Хотелось мне от голода спасти Тебя, Её, Его, кого-нибудь.
А он стоял с
протянутой рукой, а брать – не брал. А есть хотел ужасно. Не я, не я могла
его спасти. Но я ему голодному – преграда – пошeл бы дальше, но идти не в силах, съедобным пахнет.
…И маленький зелeненький листочек упал мне на
ладонь. Родился… Понял всe
и тут же умер.
* * *
Зашел в дом. Богато,
чисто, чинно. Нарочито богато, удручающе чисто и мертвецки чинно, как в хорошем
гробу с тупыми углами.
Надо бы плюнуть, или
уронить на пол соус, или прожечь сигаретой гардину, чтоб все рассвирепело,
задвигалось, потекло, раскраснелось и вздыбилось. В общем, ожило, заострившись.
* * *
Бедного чиновника
всякий обидеть может своим высокомерием. Ну не читал я вашего Джойса, зато
Пушкина знаю в лицо. Да. Стрелял.
* * *
Полюбили друг друга
разными красками. Поженились очень сильно. Живут при температуре + 2 ребенка с
выходом в окно.
* * *
Вдохнул чужого
надушенного счастья – потерял сознание.
Скорее под выхлопную
трубу своей судьбы.
Очухался. Жить будет долго.
* * *
Все круглое
наполнено смыслом, даже круглый дурак.
* * *
С неба упала звезда.
У меня оторвалась пуговица. Ты зажег новую звезду. Я пришила новую пуговицу.
Общие у нас с тобой заботы, Господи!
БРАТ БОГА
Раньше Геннадий не
любил подавать. Ну, не животные же они, ёлы-палы,
чего ж приручать. Дома собака, сука, другое дело. А эти… Корми
не корми, а защищать тебя не станут, вдруг чего. И никого не порвут за тебя из
благодарности. Да и чем рвать-то, Господи! Гляньте, стоит, улыбается во весь
свой беззубый рот. Ждет, кобель, божественной любви. А работать не идет. Не
понимает, как это… Спрашивал у него несколько раз, не
понимает. Нету ему другой работы в этом мире, как у
церкви стоять. Так рассуждал Геннадий всего несколько дней назад. Путь к дому
его лежал через Кафедральный Собор. Ходил, ходил, многократно ходил мимо.

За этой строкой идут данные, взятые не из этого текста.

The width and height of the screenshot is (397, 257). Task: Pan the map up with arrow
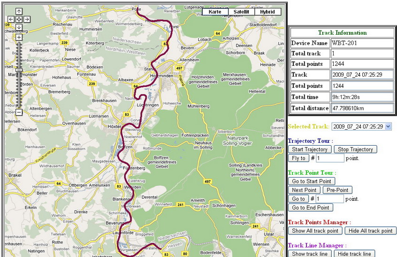point(19,11)
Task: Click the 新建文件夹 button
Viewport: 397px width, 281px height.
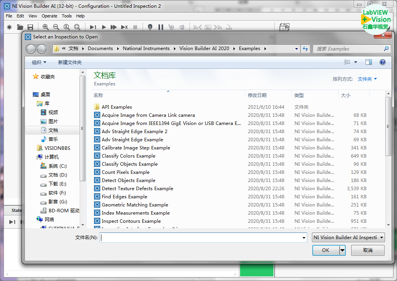Action: [70, 62]
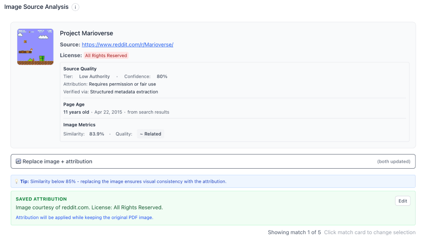
Task: Open the Mario game screenshot thumbnail
Action: 35,47
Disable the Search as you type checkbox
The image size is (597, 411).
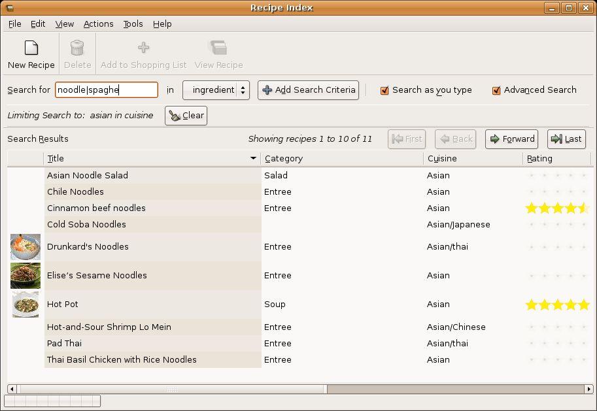click(x=384, y=90)
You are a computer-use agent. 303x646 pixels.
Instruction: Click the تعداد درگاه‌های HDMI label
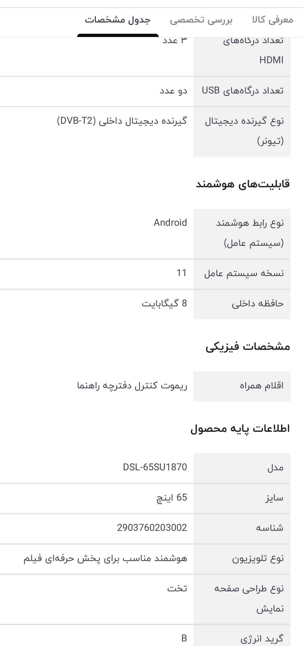coord(253,51)
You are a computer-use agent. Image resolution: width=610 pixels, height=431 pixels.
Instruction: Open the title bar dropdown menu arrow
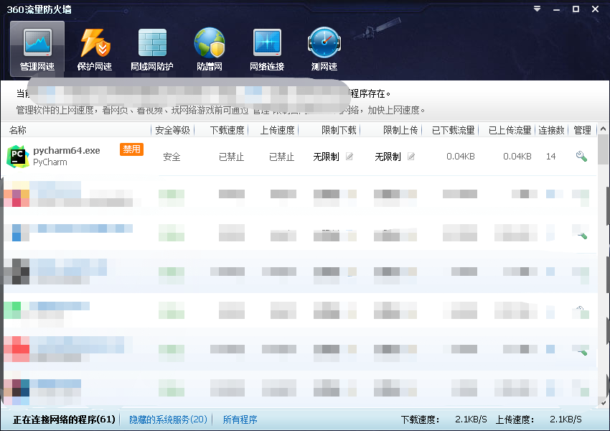click(x=538, y=9)
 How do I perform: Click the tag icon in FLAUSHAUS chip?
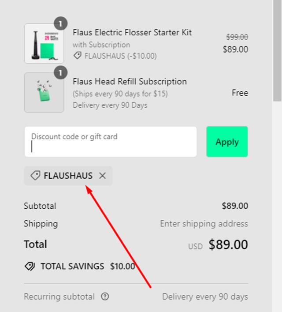(35, 176)
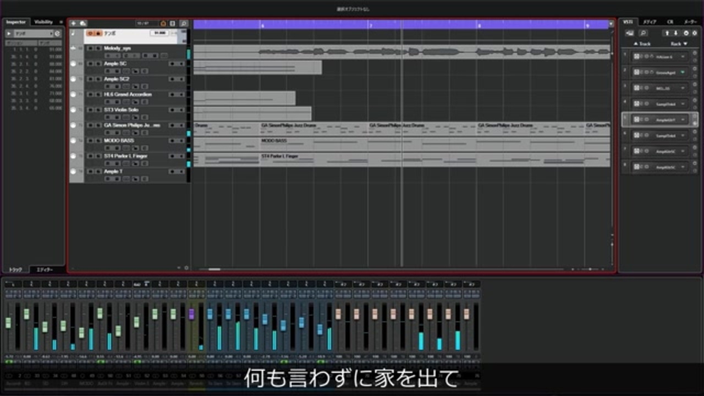
Task: Solo the ST3 Violin Solo track
Action: [x=98, y=110]
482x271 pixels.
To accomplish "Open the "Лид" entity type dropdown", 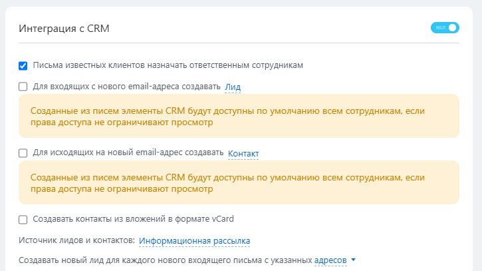I will point(232,87).
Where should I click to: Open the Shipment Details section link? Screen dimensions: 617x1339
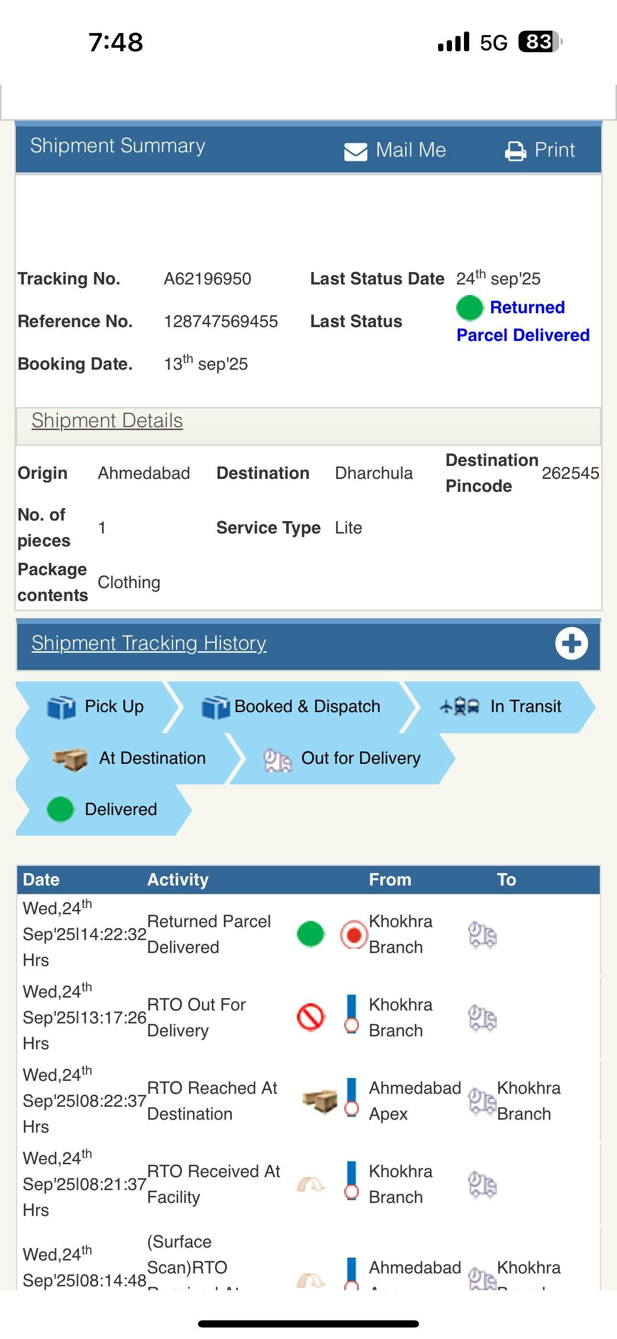(107, 421)
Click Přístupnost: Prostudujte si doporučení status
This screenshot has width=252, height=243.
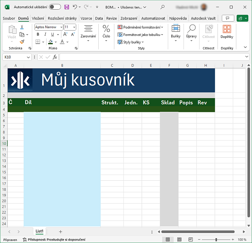[54, 239]
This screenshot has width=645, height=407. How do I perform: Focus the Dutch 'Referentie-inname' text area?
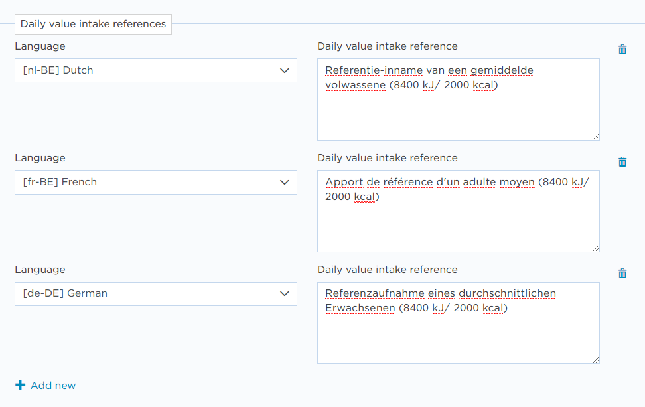pyautogui.click(x=459, y=100)
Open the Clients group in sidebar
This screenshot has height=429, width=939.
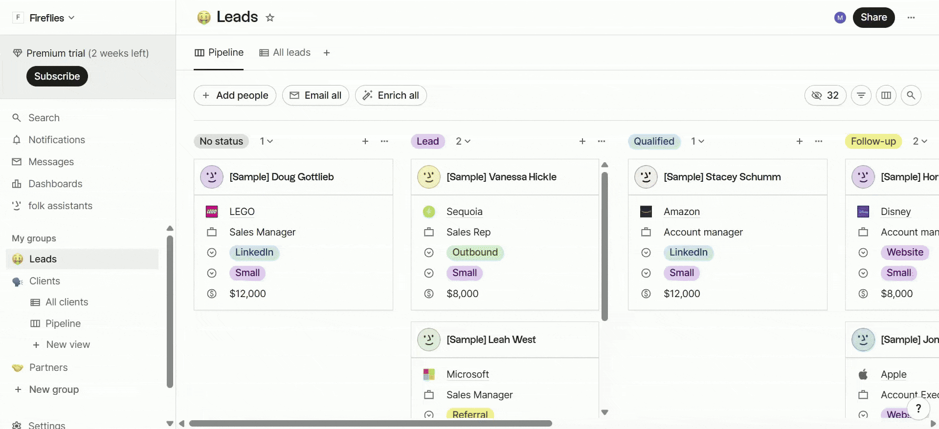coord(45,281)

Сокрушался, осуждал, не крестился, не заходил. Не привык без приглашения.
Накануне узнал, что
его близкий друг предал его… отдал, иуда, секретные
материалы фирмы чужим: весь учет, двойную бухгалтерию, веселые видео с
вечеринок. Одноклассник, друг детства, брат. Ночью не мог уснуть. Наконец,
провалился куда-то, но в сон не вошел и от яви не оторвался. Чувствует, будто
кто камень на сердце укладывает. Он сбросить его пытается, а камень не
поддается, и не тяжелый вроде, даже мягкий какой-то, теплый, как глина, а
вдохнуть не дает. Геннадий застонал от напряжения и тут же заплакал. Сначала
тихо, потом чуть громче, мелко так, отрывисто, будто и не плач это, а лай. Даже
мысль во сне промелькнула, что и не он это вовсе плачет, а собака его погибшая.
Только мысль эту во сне зацепил, так и зарыдал в голос, как по покойнику,
отчего и проснулся около половины пятого. Сел на кровати, осмотрелся, все
происшедшее прокрутил внутри себя, как кинопленку, и поплелся в душ… А чуть позже начались угрожающие телефонные звонки и
странные ругательные сообщения. Их оказалось много. Оставаться дома становилось
бессмысленно. Геннадий быстро оделся и поспешил в офис. Он не собирался нигде
задерживаться, потому шел крупным шагом, одна нога перегоняла другую. Казалось,
что вот-вот он разбежится, оттолкнется и прыгнет в длину. Был ведь когда-то
чемпионом школы по легкой атлетике. И вдруг колокол ударил. Помнил, как
остановился. Что было дальше – объяснить пошагово не смог бы никогда.
Что-то накатило, подняло ударной волной, не заметил, как внутри оказался.
Молиться не молился, просто стоял. Долго стоял. Уже народ к исповеди потянулся.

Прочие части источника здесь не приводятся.